AUSTIN (KXAN) — Police officers cannot be everywhere all the time so after the Sante Fe school shooting, the Texas Department of Public Safety launched a new mobile app. The iWatch is part of Gov. Greg Abbott’s plan to give students and staff inside schools more tools to report suspicious activity.
The state’s online and telephone iWatch reporting system has been up and running for years, but DPS wanted someone to be able to report information anywhere and anytime with their cellphone.
Sgt. Victor Taylor with DPS says it’s “a tool in our toolbox for law enforcement. Because we all know there are not enough law enforcement officers in the state of Texas, however, our citizens are our eyes and ears.”

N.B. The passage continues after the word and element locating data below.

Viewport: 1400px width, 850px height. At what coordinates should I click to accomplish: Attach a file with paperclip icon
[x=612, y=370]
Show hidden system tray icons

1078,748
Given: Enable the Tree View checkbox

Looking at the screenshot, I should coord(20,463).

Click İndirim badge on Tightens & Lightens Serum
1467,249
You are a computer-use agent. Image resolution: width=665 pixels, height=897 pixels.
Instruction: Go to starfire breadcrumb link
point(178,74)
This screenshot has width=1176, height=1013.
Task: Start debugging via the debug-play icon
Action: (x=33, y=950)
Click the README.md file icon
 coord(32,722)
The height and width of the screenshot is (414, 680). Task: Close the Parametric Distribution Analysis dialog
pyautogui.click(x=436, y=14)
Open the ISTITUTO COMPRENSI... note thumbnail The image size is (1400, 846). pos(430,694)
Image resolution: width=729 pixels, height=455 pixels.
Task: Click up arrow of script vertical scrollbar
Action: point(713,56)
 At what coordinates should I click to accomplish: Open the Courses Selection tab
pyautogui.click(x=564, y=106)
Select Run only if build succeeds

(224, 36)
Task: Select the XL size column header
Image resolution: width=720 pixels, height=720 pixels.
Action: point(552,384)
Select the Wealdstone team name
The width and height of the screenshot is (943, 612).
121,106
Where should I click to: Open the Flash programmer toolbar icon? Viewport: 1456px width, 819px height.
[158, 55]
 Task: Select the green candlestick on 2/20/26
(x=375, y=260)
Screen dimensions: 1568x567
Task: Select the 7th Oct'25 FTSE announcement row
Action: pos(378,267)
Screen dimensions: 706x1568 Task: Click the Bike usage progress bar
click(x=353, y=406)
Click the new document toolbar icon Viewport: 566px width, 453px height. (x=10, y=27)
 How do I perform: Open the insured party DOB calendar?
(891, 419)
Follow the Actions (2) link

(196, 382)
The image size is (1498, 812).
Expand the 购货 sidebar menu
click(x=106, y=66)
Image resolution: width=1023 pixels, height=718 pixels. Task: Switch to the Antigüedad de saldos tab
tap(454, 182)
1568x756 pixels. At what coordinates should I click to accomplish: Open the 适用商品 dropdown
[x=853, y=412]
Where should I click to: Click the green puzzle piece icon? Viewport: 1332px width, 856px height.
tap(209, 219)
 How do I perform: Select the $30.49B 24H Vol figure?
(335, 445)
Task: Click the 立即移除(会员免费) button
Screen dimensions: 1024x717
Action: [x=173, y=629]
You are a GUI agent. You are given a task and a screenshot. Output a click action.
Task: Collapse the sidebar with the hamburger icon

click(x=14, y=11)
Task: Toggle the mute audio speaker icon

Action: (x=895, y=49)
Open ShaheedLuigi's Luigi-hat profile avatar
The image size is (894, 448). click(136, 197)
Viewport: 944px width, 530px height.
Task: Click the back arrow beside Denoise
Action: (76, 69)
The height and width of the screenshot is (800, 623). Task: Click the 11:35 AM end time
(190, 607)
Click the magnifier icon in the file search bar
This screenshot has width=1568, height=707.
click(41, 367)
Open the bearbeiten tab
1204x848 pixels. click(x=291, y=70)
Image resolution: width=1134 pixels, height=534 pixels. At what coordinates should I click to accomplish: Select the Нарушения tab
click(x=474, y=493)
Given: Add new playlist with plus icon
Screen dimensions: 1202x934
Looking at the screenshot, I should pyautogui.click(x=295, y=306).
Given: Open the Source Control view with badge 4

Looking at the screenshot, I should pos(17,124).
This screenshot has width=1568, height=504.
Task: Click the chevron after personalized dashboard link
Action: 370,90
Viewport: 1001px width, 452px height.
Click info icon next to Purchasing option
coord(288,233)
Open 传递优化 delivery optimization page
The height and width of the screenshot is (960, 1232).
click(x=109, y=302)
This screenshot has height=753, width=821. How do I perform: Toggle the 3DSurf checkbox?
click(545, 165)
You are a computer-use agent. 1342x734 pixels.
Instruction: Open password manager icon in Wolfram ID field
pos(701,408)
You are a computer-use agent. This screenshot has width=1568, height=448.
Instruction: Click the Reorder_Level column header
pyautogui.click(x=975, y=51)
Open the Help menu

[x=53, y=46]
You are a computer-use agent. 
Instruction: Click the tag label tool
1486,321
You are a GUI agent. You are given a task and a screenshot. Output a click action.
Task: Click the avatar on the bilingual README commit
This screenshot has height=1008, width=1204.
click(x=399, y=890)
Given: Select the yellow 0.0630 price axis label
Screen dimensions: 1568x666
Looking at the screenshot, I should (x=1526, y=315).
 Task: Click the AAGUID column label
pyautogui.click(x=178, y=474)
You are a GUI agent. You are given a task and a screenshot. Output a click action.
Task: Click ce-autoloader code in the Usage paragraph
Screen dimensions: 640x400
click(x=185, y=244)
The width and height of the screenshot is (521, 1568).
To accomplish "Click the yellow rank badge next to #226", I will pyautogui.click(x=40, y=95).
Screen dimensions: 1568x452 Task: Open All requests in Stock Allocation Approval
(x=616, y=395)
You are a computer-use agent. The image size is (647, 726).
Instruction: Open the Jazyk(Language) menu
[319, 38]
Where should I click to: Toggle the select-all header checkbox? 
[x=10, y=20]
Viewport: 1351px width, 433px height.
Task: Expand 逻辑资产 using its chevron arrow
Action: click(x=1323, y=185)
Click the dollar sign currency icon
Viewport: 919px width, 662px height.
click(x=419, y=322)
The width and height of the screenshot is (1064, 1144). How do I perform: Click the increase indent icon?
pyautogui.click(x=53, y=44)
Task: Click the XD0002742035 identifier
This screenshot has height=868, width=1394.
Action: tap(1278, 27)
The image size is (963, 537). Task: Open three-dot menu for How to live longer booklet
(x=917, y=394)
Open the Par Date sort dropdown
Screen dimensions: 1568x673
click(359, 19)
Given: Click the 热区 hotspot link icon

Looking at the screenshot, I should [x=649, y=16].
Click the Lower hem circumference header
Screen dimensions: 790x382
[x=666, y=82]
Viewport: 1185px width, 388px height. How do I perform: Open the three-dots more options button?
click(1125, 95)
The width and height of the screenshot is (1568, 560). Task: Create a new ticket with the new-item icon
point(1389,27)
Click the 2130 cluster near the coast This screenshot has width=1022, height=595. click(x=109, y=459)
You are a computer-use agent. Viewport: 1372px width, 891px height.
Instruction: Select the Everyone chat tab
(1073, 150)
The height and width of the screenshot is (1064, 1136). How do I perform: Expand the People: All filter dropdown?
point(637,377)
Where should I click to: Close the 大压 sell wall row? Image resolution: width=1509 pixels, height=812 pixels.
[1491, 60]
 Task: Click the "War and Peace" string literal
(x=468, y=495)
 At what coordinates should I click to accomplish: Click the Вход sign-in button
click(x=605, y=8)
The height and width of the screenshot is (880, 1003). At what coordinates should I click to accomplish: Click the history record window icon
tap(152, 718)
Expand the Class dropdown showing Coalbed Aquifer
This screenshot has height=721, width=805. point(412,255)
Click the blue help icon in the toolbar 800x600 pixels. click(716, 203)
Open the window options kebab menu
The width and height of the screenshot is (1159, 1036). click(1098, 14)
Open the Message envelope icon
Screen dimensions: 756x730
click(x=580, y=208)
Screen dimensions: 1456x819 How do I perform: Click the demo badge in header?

Taylor says the description of suspicious activity is the most important part. Your name and contact information are optional, to allow for anonymous reports.
Examples of what kind of information should be reported:
- Comments made regarding killing or harming someone.
- Strangers asking questions about building security features and procedures.
- Briefcase, suitcase, backpack or package is left behind.
- Cars or trucks are left in no-parking zones at important buildings.
- Chemical smells or fumes that are unusual for the location.
- People requesting sensitive information, such as blueprints, security plans or VIP travel schedules, without a need to know.
- Purchasing supplies that could be used to make bombs or weapons, or purchasing uniforms without having the proper credentials.
- Taking photographs or videos of security features, such as cameras or checkpoints.
During the Austin bombings, police received thousands of reports of suspicious situations, hardly any were real threats. But Taylor says DPS would rather have too much information than not enough.
“But we ask our citizens to make sure that the information is credible to them as far as they know. And not to send false information, which is a violation of state law,” said Taylor.
The app sends your report into the state’s six regional fusion centers which are already the place where all the departments talk to each other. Analysts then send off valuable information to local officers so information turns into action.
The iWatch app is not a replacement for 911. If there is an emergency or crime in progress, people should still call 911.
“Amid the growing threats to public safety by malicious actors, we want to remind the public that they can be law enforcement’s greatest resource to combat those intent on harming others, including innocent schoolchildren and administrators,” wrote DPS Director Steven McCraw in a release.